2017年2月6日月曜日

鋼の錬金術師

マンション投資は脆弱な基盤の上に成立している。悪徳不動産業者には集団的な無責任がある。
#希望のまち東京in東部 #読書会 #経済
希望のまち東京in東部読書会では漫画『鋼の錬金術師』が言及された。この作品は昔流行った作品という以上に考え方に影響を与えた。この作品のキーワードは等価交換である。タイトルにあるように錬金術が使える架空の世界を舞台とするが、この世界の錬金術は魔法のように無制限なものではなく、等価交換を大原則とする。無から有は生まれないし、あるものを得るためには別のものを失わなければならない。実際はバトルシーンが華であり、エネルギー保存の法則が無視されているようにも見えるが、等価交換の原則は作中で繰り返し語られ、強調される。ヒーローが、あれかこれかの選択である等価交換を語る作品が流行ったことは時代を反映する。努力し、不可能を可能にし、あれもこれも実現するオールマイティーがカッコいいとされた昭和のヒーロー像から変化している。
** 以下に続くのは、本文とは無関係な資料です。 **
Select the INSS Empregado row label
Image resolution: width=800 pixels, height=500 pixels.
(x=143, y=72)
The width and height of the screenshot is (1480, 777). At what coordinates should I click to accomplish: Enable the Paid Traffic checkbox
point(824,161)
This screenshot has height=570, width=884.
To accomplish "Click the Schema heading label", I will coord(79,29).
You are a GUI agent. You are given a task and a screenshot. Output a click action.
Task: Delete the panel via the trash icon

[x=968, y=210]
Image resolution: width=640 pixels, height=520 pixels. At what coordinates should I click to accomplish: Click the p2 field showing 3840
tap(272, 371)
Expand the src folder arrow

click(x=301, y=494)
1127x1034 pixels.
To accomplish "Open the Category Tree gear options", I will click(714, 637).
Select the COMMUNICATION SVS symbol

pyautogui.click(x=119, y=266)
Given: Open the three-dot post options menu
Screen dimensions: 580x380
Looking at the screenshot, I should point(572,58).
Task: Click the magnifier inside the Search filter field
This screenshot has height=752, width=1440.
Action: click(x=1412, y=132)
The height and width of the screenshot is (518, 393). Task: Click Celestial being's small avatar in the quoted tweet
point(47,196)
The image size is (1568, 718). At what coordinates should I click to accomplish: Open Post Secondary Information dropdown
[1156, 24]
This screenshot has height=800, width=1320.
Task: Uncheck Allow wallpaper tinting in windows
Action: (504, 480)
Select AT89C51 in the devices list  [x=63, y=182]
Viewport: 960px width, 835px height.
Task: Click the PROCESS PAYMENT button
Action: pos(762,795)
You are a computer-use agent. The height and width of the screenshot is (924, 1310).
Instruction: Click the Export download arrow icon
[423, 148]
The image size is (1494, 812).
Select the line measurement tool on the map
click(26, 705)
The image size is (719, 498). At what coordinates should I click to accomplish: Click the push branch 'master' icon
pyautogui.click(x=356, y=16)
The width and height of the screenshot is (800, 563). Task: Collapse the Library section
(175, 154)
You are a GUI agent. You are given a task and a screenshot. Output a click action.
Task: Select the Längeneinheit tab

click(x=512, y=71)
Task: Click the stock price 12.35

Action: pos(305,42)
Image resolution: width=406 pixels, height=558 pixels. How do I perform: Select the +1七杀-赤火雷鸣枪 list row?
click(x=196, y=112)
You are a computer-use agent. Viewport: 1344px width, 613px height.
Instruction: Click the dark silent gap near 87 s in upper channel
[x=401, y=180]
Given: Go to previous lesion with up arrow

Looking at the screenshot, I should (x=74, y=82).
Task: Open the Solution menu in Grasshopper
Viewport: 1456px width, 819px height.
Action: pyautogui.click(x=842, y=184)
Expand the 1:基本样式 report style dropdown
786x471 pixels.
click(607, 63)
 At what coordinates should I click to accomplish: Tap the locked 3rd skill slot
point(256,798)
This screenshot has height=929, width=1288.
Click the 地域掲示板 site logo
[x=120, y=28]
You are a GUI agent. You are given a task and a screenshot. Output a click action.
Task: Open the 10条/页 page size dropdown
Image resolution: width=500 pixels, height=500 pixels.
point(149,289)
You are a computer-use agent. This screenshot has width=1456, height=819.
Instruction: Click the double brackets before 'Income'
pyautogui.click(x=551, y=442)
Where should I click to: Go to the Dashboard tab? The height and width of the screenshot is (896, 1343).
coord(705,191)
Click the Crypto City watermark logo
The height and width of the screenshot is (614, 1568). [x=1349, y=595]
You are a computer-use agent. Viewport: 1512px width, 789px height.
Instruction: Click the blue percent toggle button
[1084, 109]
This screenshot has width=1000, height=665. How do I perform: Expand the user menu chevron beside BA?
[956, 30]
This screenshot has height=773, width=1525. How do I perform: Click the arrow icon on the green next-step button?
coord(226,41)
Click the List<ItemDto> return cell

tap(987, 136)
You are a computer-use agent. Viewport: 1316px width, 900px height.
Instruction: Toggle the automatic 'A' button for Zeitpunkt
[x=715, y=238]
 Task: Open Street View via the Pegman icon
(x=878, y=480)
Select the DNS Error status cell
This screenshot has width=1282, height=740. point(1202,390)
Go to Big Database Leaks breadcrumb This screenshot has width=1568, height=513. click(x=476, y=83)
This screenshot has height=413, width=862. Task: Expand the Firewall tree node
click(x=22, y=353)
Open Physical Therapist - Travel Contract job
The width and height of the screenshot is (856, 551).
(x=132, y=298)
希望のまち東京in東部読書会で印象に残った話は生産手段(固定資本)が利潤追求の妨げになるとの指摘である。だから金融資本が発達する。この指摘に納得する。昭和の高度経済成長期的な発想では、リストラクチャリングやダウンサイジング、アンバンドリングを進める今風の経営は、経営の論理としても近視眼的と批判するかもしれないが、固定資本を持つことは足枷になり得るものである。今風の経営を批判するとしても、この点を押さえなければ昭和の既得権を固守する立場からの批判として現役世代には響かないだろう。
実体経済と離れて金融資本主義ばかりが膨れ上がることは健全な経済ではない。しかし、その批判は固定資本の復権というような復古的なものではなく、産業資本も固定資本の足枷から相対的な自由度を増すファブレス化になるのではないか。まだまだファブレス企業と言っても生産設備に企業のナレッジが組み込まれており、本当の意味でファブレスとは言えない。それでもインターネットの発達で個人が世界に発信するメディア企業を設立することは技術的に可能になった。クラウドの発達で個人がネット企業を設立することも可能になった。レンタルオフィスや私書箱のような古典的でアナログなファブレス企業の手段は、胡散臭い企業に悪用され、胡散臭いイメージに染まっているが、情報技術には大きな可能性がある。このファブレス化は個人が生産手段にアクセスするハードルを下げる。生産手段を持たない人々の福音となる。この動きを前向きに捉えたい。